Também abordando a sexualidade e o consumo de drogas como o ácido, escreveu outra de suas importantes peças. Faço referência à Alzira Power, encenada em 1969. Nesta, ele mostra uma mulher louca e desbundada que aprisiona em seu apartamento um vendedor, fazendo dele um escravo sexual e lisérgico. A montagem do espetáculo foi consagradora para as carreiras teatrais de Yolanda Cardoso e Antônio Fagundes. Tanto Cordélia Brasil quanto Alzira Power foram montadas pelo Teatro de Arena, em Porto Alegre – e sofreram com a censura dos militares.
A década de 1970 é marcada por períodos nos quais Bivar viveu exilado em Londres. O resultado dessa experiência apareceu transformada em belas obras literárias como os livros de memórias Verdes Vales do Fim do Mundo e Perseverança, lançado no ano passado. Bivar foi um dos melhores memorialistas da nossa literatura. Sua narrativa tem o mérito de reconstituir com precisão fatos e pessoas importantes da cultura brasileira.
Outra faceta de sua múltipla personalidade era a atuação como diretor de shows musicais. Maria Bethânia, Rita Lee, Simone e Leandro e Leonardo tiveram espetáculos assinados por ele. Na década de 1980, lançou pela editora brasiliense O que É Punk? e concomitantemente organizou, em 1982, o icônico Festival Punk Começo do Fim do Mundo, realizado em São Paulo e que lhe transformou em guru daquela geração que experimentava um novo tipo de transgressão nos costumes.

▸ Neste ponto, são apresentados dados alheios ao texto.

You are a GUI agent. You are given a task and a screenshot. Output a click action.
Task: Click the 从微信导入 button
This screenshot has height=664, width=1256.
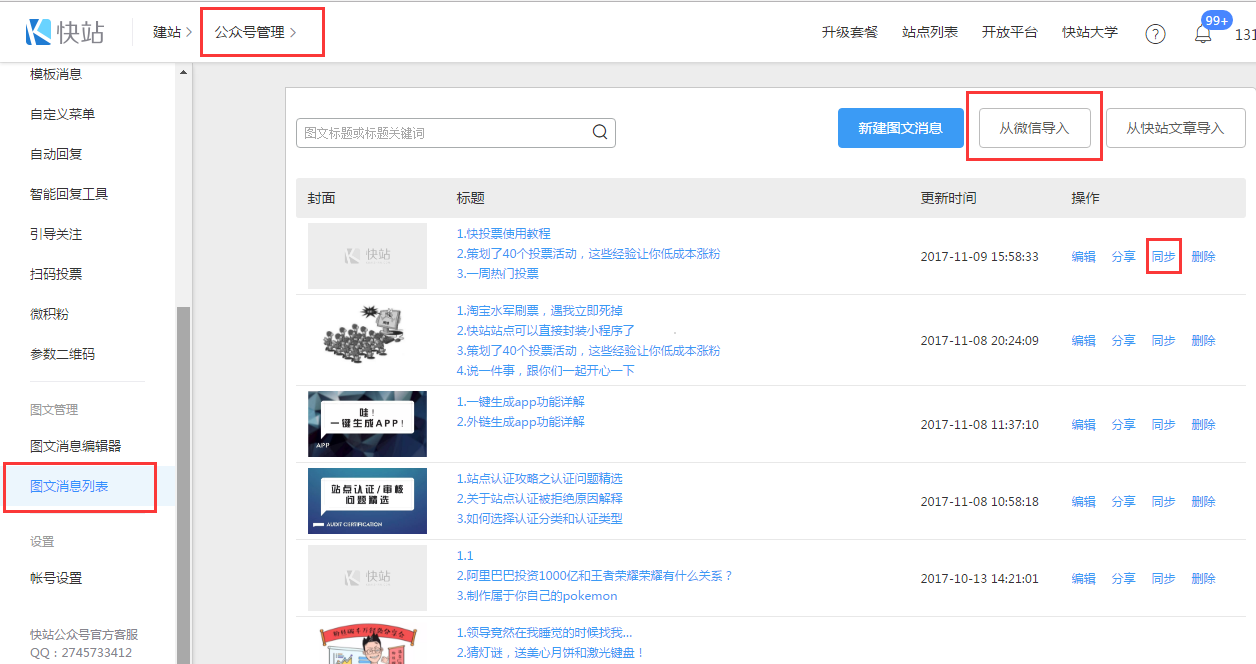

Minha amizade com ele começou em 28 de outubro de 2010, no lançamento coletivo da Coleção Aplauso, da Imprensa Oficial do Estado de São Paulo. Estávamos os dois assinando livros pela coleção, ele a sua biografia Antônio Bivar: o Explorador das Emoções Peregrinas, escrito por sua amiga e colega de desbunde Maria Lúcia Dahl, e eu, Isto É Besteirol: o Teatro de Vicente Pereira, biografia do dramaturgo criador do Teatro Besteirol. Nossas conversas no Facebook eram hilárias. Falávamos de Dulcina de Moraes, da vedete gaúcha Eloína Ferraz (uma paixão que tínhamos em comum), da travesti Brigitte de Búzios (que chegou a interpretar Alzira Power em uma encenação carioca, batizada de Qual É Gatinho?, sob direção de Amir Haddad), bem como de Negra Miranda Jordão, figura marcante da alta sociedade carioca.
Uma de suas confissões, por mim registradas, foi a de que Clodovil teria criado o termo “saia justa” para designar uma situação incômoda. Bivar me relatou que estava assistindo ao programa TV Mulher e viu o estilista usar a expressão que, posteriormente, ele e Caio Fernando Abreu passaram a registrar em suas crônicas para revistas como Gallery Around e o jornal O Estado de S. Paulo, no qual os dois, por um longo tempo, foram colunistas alternantes na edição dominical.
Também era fascinante vê-lo registrar nas redes sociais o exercício da figura do flâneur pelas ruas de São Paulo. Lembro do prazer compartilhado por Bivar quando descobriu a existência da Praça John Herbert, que homenageia o ator na capital paulista. Mesmo durante a pandemia do coronavírus Bivar não perdeu o hábito de singrar pela cidade, apesar do apelo de vários amigos. Afinal, onde havia uma norma estabelecida, sua vontade era a de sempre transgredir. Infelizmente, por causa de sua eterna rebeldia, acabamos perdendo esse dândi tão importante para a cultura brasileira.